- _YANG HARUS DIKERJAKAN_:
Jawab pertanyaan berikut berdasarkan teks bacaan tentang hadits laknat malaikat:
1. Pada hari dan tanggal berapa teks bacaan ini dimuat?
2. Apa judul bagian pertama teks bacaan ini?
3. Apa dua sumber hukum Islam yang disebutkan dalam teks bacaan ini?

- _TEKS BACAAN_:
Memahami Hadits tentang Laknat Malaikat kepada Istri yang Menolak Ajakan Suami

Admin Saturday, December 25, 2010

Pendahuluan
Islam merupakan agama yang sempurna, yang hadir dengan kelengkapan sumber hukum yang berlaku kapan pun dan dimana pun. Al-Qur’an dan hadits. Guna sebagai petunjuk bagi para pemeluknya kapanpun dimanapun dan dalam berbagai aspek apapun; ekonomi, system pemerintahan, keluarga, bahkan rumah tangga.

- _DATA TERSEDIA_:
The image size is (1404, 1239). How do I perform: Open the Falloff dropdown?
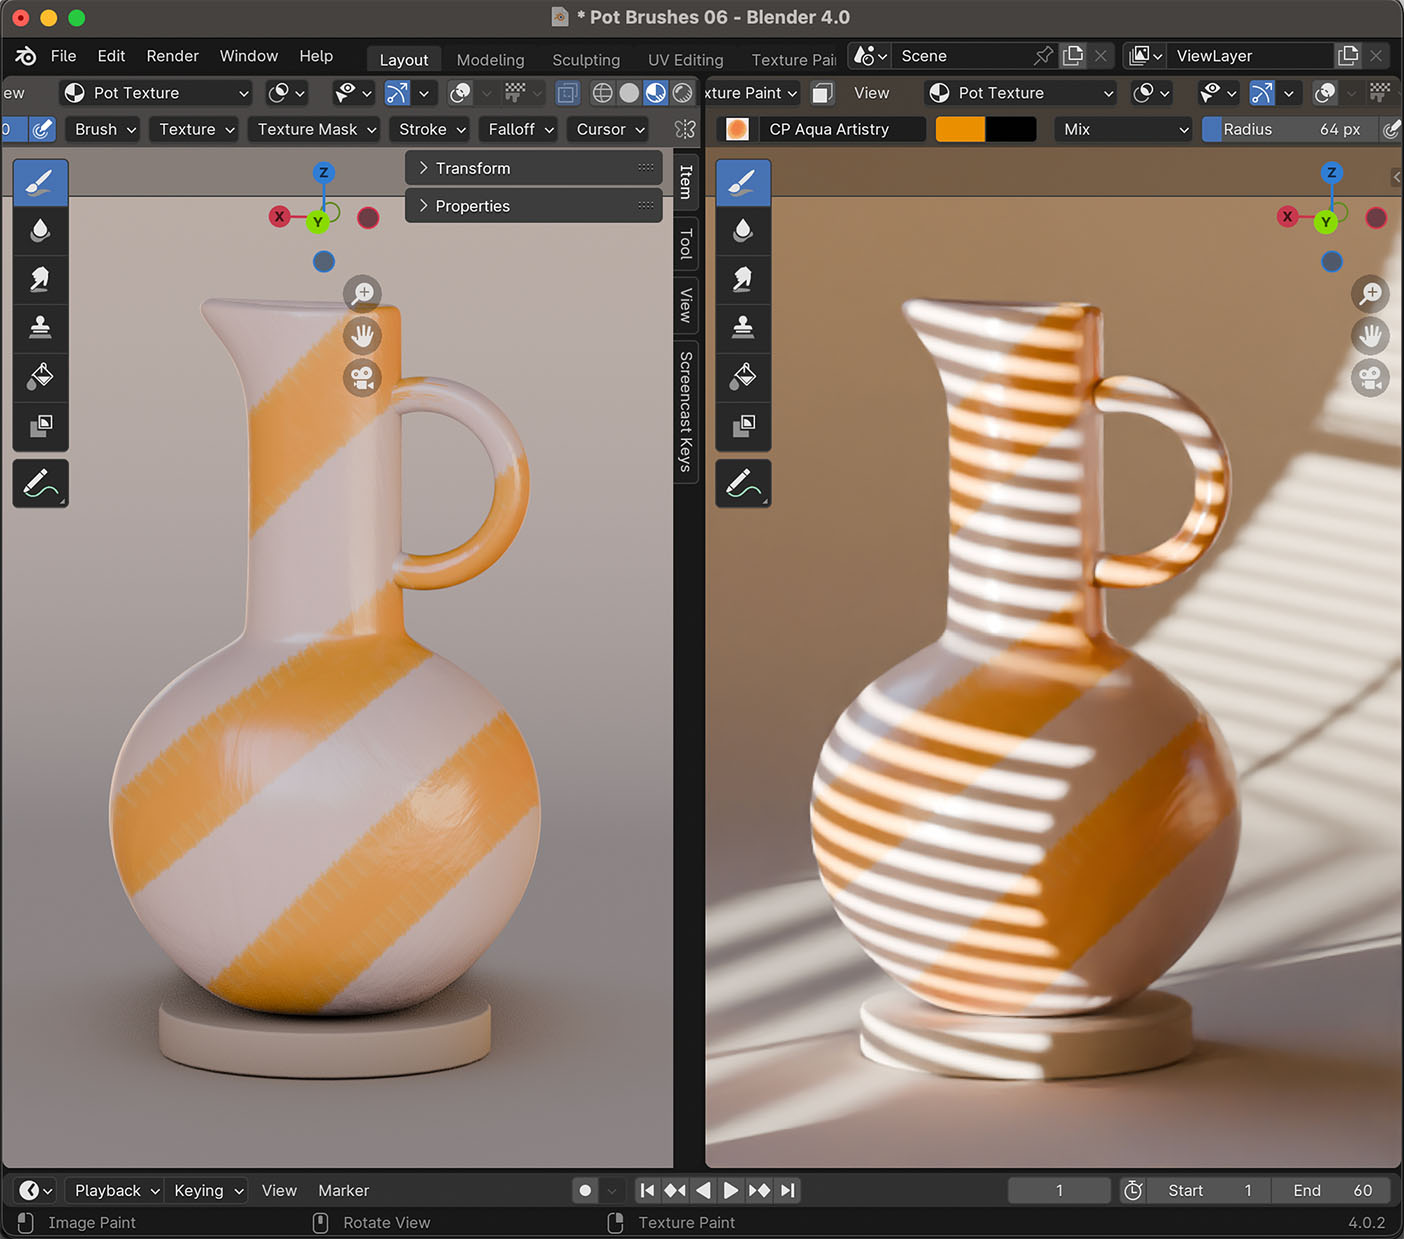coord(520,129)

- _JAWABAN TUGAS_:
1. Sabtu, 25 Desember 2010.
2. Pendahuluan.
3. Al-Qur’an dan hadits.